Development of artificial aggregates by using sodium silicate activated copper tailings and slag

Abstract

This study investigated the development of artificial aggregates using copper tailings activated by sodium silicate via granulation. Five different mixes were prepared by incorporating varying amounts of ground granulated blast furnace slag (GGBS) and sodium silicate. The granulation process was performed in a rotating disk granulator, with water sprayed onto the dry mixture to facilitate binding. The resulting aggregates, ranging from 5 to 25 mm in diameter, were cured in a humid environment for 3, 7, and 28 d. The aggregates were then tested for size distribution, oven-dried density, water absorption, crushing strength, and individual-granule strength.

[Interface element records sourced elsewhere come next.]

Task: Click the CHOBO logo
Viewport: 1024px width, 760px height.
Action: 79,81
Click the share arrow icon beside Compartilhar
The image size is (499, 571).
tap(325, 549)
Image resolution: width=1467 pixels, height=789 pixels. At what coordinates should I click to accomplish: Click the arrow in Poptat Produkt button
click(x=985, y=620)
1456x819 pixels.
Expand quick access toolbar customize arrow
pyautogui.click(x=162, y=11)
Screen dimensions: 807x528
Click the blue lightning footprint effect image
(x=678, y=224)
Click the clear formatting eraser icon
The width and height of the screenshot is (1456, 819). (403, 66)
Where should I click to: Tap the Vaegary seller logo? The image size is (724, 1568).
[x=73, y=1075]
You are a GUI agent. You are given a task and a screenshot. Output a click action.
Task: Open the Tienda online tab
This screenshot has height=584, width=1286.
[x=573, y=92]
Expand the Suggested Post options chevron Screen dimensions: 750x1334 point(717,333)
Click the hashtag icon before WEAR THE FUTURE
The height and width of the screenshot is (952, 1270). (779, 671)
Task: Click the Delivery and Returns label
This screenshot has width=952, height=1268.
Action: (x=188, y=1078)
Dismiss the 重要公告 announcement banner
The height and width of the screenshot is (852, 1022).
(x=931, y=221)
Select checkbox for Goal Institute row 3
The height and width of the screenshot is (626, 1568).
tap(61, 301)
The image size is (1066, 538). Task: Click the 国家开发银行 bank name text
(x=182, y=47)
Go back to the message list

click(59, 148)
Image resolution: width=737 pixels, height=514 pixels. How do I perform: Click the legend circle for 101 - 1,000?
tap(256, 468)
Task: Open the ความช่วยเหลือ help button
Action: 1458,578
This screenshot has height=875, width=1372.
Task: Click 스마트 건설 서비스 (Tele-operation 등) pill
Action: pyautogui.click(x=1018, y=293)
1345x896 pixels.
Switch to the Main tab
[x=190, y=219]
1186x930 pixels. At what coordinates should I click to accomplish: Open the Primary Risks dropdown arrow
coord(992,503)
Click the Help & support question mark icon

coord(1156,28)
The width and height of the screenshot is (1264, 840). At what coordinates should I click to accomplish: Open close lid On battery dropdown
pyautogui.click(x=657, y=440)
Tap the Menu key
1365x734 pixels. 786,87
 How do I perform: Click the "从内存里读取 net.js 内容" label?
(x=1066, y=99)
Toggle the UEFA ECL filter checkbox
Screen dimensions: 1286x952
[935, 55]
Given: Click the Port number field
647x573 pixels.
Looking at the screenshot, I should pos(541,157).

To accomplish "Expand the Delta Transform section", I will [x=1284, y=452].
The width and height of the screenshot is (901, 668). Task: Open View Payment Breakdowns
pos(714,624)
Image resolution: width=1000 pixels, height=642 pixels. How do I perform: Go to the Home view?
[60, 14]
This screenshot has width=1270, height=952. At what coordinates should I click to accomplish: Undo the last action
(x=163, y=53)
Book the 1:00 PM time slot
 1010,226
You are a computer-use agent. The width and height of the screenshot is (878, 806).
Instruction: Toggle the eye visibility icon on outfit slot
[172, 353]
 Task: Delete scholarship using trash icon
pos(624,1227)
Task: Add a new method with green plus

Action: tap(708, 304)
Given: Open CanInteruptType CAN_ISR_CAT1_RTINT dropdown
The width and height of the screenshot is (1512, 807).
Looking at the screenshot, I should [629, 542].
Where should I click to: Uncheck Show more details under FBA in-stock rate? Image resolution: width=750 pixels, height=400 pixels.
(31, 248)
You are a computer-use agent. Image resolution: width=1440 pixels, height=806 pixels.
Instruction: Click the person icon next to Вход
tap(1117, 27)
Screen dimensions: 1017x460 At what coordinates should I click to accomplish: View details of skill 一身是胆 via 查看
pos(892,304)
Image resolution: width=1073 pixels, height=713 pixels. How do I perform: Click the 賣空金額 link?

Microstructural analysis was conducted using scanning electron microscopy (SEM) and X-ray computed tomography (XCT). The results showed that the addition of GGBS significantly improved the properties of the artificial aggregates, resulting in a higher density, lower water absorption, and increased strength.XCT images revealed a more refined pore structure with smaller and more evenly distributed pores in the GGBS-containing samples. The crushing strength and individual granule strength followed a Weibull distribution, with the GGBS samples exhibiting higher strength values. SEM analysis confirmed the formation of N-A-S-H gel in the GGBS samples, which acted as a binding phase and improved the microstructure. These findings demonstrate the potential of using copper tailings and GGBS to produce sustainable artificial aggregates with enhanced properties for construction applications.